7 Il en résulterait que le refus du DSV de lui fournir les images et les commentaires des courses françaises, vu l'absence, en Allemagne, de possibilité de substitution pour ce produit, aurait placé Ladbroke dans une position désavantageuse, en termes de concurrence, par rapport aux autres agences de paris disposant des images télévisées et des commentaire sonores sur les courses hippiques françaises.

8 S'agissant de l'infraction alléguée à l'article 85 du traité, Ladbroke a fait valoir que ces restrictions quantitatives et qualitatives, imposées sans raison objective, constituent une distorsion et une restriction de concurrence et empêchent l'accord conclu entre le PMI et le DSV de bénéficier d'une exemption sur le fondement de l'article 85, paragraphe 3, du traité.
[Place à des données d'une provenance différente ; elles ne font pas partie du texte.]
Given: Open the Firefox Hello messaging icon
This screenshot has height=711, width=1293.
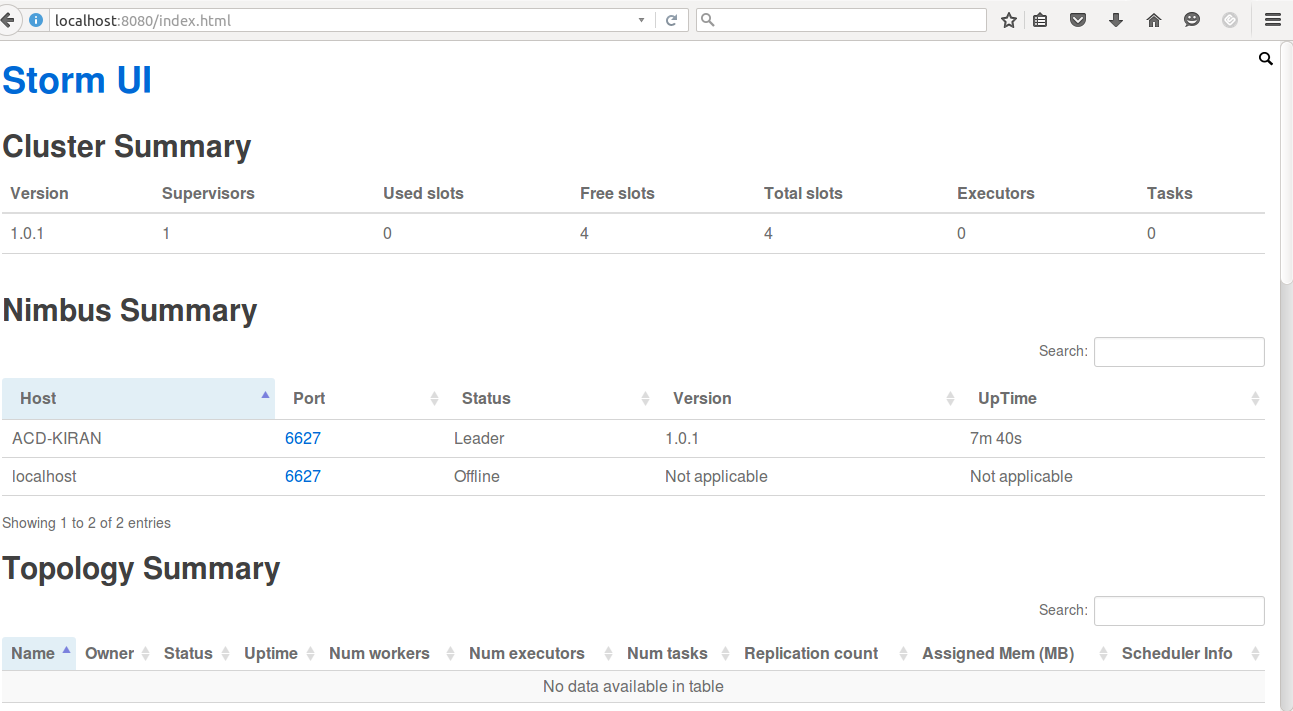Looking at the screenshot, I should [1191, 19].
9 Quant à l'infraction alléguée à l'article 86 du traité, Ladbroke a soutenu, en substance, que le refus de fournir ses agences en images et en commentaires des courses françaises doit être examiné au regard de quatre éléments : en premier lieu, la position dominante du PMU/PMI sur le marché de la retransmission du son et des images sur les courses hippiques françaises et la position dominante conjointe du PMI et du DSV sur le marché de ces images en Allemagne ; en deuxième lieu, l'importance de la demande du produit concerné en Allemagne et l'état de dépendance des agences allemandes de paris désireuses de fournir ce produit, en l'absence d'un produit de substitution ; en troisième lieu, l'absence de justification objective du refus de fournir ses agences, qui aurait eu comme but unique de restreindre la concurrence ; en quatrième lieu, enfin, l'affectation sensible du commerce entre Etats membres en raison de l'importance économique du PMU/PMI et du DSV sur leurs territoires respectifs.
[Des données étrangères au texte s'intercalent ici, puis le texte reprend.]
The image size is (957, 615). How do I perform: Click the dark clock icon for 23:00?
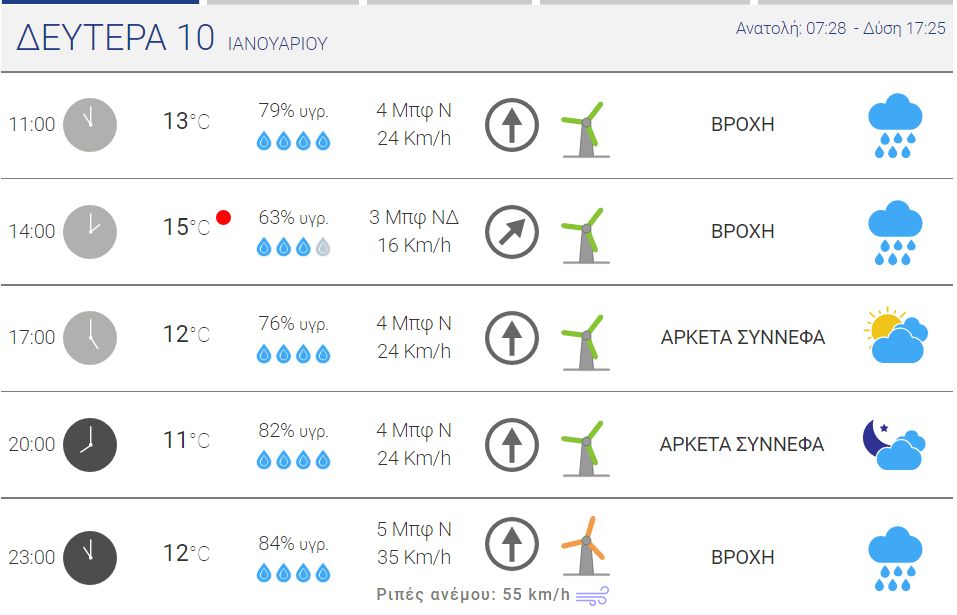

10 Ladbroke demandait ainsi à la Commission d'ordonner au PMI directement ou, par son intermédiaire, au DSV de lui fournir les images et les commentaires télévisés des courses hippiques françaises et d'enquêter, conformément aux articles 11 et 14 du règlement n° 17 du Conseil, du 6 février 1962, premier règlement d'application des articles 85 et 86 du traité (JO 1962, 13, p. 204, ci-après "règlement n° 17"), afin d'établir une restriction éventuelle de la concurrence et de s'assurer que les droits de propriété intellectuelle sur les courses hippiques françaises étaient exploités sur une base non discriminatoire.

Le traitement de la plainte sur la base de l'article 85 du traité

11 La Commission a décidé, le 20 décembre 1990, d'engager la procédure d'instruction de la plainte, en ce qu'elle concernait la violation alléguée de l'article 85 du traité, et a adressé, le 21 décembre 1990, au PMU et au PMI et, le 18 janvier 1991, au DSV, une communication des griefs, aux termes de laquelle elle estimait que l'accord conclu entre eux relevait du champ d'application de l'article 85, paragraphe 1, du traité, sans pouvoir bénéficier d'une déclaration individuelle d'inapplicabilité de ces dispositions, au titre du paragraphe 3 du même article (ci-après "exemption"), dès lors que cet accord ne lui avait pas été notifié, conformément à l'article 4 du règlement n° 17.

12 Le PMU et le PMI ont répondu à cette communication des griefs le 15 février 1991, et le DSV le 27 mars 1991. Le 17 avril 1991 a eu lieu une audition devant la Commission.

13 Le 15 février 1991, le PMI et le DSV ont également notifié à la Commission un nouveau contrat, conclu entre eux le 4 décembre 1990, avec effet au 1er juillet 1990, afin de pouvoir bénéficier d'une décision de la Commission constatant qu'il n'y avait pas lieu de poursuivre la procédure (ci-après "attestation négative") ou d'une exemption au titre de l'article 85, paragraphe 3, du traité.

14 A la suite de cette notification, la Commission, le 22 janvier 1992, a adressé au PMU, au PMI, ainsi qu'au DSV une nouvelle communication des griefs, au motif que certaines clauses du nouveau contrat conclu par le PMI et le DSV étaient incompatibles avec l'article 85, paragraphe 1, du traité, dans la mesure, d'une part, où les cocontractants du DSV en Allemagne, auxquels ce dernier rétrocéderait le droit de retransmission des images télévisées et des commentaires sonores des courses hippiques françaises, seraient choisis en application de critères imprécis, relatifs à leur moralité, et où, d'autre part, une triple obligation leur serait faite de reconnaître les droits de propriété intellectuelle des sociétés de courses françaises et du PMI dans tous les pays et pas seulement en Allemagne, de fournir certains renseignements de nature confidentielle et de garantir le respect des contrats par la société-mère et le groupe auquel ils appartenaient.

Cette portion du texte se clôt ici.